In die Kritik der Öffentlichkeit geriet Villepin im Frühjahr 1997, als er Chirac zu der missglückten Auflösung der Nationalversammlung riet, die in den nachfolgenden Wahlen zu einer Niederlage der Bürgerlichen führte und eine Neuauflage der "Kohabitation" zwischen neogaullistischem Präsidenten und sozialistischer Regierung zur Folge hatte. Villepin, der sich selbst nicht dem Wählervotum stellte, machte sich mit diesem Rat aber auch mit undiplomatischen Kraftsprüchen und einer herablassenden Haltung gegenüber den Parlamentariern zahlreiche Feinde in den Reihen der neogaullistischen Abgeordneten. Chiracs Ehefrau Bernadette soll ihn daraufhin als "Nero" tituliert haben.
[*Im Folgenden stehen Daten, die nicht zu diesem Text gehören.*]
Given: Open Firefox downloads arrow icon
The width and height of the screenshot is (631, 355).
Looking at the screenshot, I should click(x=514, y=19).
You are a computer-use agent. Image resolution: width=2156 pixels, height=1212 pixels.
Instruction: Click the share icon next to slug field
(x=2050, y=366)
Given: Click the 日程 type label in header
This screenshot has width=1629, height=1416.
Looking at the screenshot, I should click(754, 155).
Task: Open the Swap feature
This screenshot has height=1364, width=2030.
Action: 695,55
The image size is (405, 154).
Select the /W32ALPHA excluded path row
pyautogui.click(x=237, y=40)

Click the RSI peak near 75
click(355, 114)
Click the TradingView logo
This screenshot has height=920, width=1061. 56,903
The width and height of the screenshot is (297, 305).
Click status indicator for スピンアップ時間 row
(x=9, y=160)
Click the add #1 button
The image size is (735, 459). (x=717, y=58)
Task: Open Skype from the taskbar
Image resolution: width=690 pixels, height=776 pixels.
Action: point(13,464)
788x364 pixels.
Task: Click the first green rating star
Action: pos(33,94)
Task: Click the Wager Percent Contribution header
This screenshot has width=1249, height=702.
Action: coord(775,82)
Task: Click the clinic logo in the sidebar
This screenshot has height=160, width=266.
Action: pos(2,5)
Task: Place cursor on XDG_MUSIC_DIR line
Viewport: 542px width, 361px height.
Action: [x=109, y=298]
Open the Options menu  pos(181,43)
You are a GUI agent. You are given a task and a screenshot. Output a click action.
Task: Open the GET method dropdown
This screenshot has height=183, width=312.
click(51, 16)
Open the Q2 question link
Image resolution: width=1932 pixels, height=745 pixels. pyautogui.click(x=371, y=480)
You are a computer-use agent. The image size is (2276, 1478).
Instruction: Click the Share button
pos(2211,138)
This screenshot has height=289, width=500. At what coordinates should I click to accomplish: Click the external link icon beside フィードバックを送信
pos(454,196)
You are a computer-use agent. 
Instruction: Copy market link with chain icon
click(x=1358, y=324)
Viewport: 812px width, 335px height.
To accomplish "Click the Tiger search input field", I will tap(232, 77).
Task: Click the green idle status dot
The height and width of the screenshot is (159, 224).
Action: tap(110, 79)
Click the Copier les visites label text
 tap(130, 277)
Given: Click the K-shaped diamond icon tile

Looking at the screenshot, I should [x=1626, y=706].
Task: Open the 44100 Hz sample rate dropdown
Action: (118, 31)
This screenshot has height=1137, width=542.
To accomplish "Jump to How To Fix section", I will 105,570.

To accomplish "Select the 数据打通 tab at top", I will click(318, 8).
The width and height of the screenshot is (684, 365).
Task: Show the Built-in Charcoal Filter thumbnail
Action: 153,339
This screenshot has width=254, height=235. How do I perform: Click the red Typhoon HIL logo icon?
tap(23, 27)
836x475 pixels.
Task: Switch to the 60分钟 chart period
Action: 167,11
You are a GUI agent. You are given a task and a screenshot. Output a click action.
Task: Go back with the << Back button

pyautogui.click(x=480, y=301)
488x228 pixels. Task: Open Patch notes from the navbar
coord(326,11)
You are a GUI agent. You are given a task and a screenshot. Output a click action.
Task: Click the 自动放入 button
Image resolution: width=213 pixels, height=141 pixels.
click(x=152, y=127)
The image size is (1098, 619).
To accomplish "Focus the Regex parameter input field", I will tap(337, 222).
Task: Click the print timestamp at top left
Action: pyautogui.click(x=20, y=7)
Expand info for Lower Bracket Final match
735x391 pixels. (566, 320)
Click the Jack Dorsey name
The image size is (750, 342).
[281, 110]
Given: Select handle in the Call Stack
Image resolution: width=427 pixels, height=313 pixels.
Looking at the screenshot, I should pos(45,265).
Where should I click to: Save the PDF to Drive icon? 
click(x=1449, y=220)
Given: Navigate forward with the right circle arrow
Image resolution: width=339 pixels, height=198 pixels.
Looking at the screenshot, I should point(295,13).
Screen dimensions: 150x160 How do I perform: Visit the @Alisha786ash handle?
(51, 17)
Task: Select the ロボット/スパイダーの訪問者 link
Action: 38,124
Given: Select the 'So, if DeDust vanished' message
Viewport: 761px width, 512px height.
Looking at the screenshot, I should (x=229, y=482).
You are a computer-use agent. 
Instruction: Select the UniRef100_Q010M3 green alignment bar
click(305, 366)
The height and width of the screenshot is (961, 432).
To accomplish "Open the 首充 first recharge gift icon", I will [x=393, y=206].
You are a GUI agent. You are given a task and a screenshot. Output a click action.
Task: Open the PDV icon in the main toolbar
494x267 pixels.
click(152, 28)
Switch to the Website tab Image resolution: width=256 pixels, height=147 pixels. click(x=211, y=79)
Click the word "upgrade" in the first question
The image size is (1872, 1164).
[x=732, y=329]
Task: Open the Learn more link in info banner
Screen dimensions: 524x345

Bei den Präsidentschaftswahlen im April/Mai 2002 kandidierte Chirac erneut erfolgreich. Villepin trat als Minister für Äußeres, für Kooperation und für die Frankophonie am 17. Juni 2002 sein Amt an. Bestimmendes außen- und weltpolitisches Thema war nach den verheerenden Terroranschlägen von Islamisten am 11. September 2001 in New York und Washington der von US-Präsident George W. Bush ausgerufene "Krieg gegen den Terror". Während Frankreich den von den USA im Dezember 2001 militärisch herbeigeführten Sturz des Taliban-Regimes in Afghanistan noch unterstützte, schloss sich Paris in der Irak-Krise im Frühjahr 2003 mit Deutschland und Russland in der Allianz der Kriegsgegner zusammen. In mehreren temperamentvollen Reden vor dem UN-Sicherheitsrat wandte sich Villepin gegen einen Alleingang Amerikas, verlangte eine friedliche Entwaffnung sowie eine führende, über eine multipolare Weltordnung abgesicherte Rolle der UNO.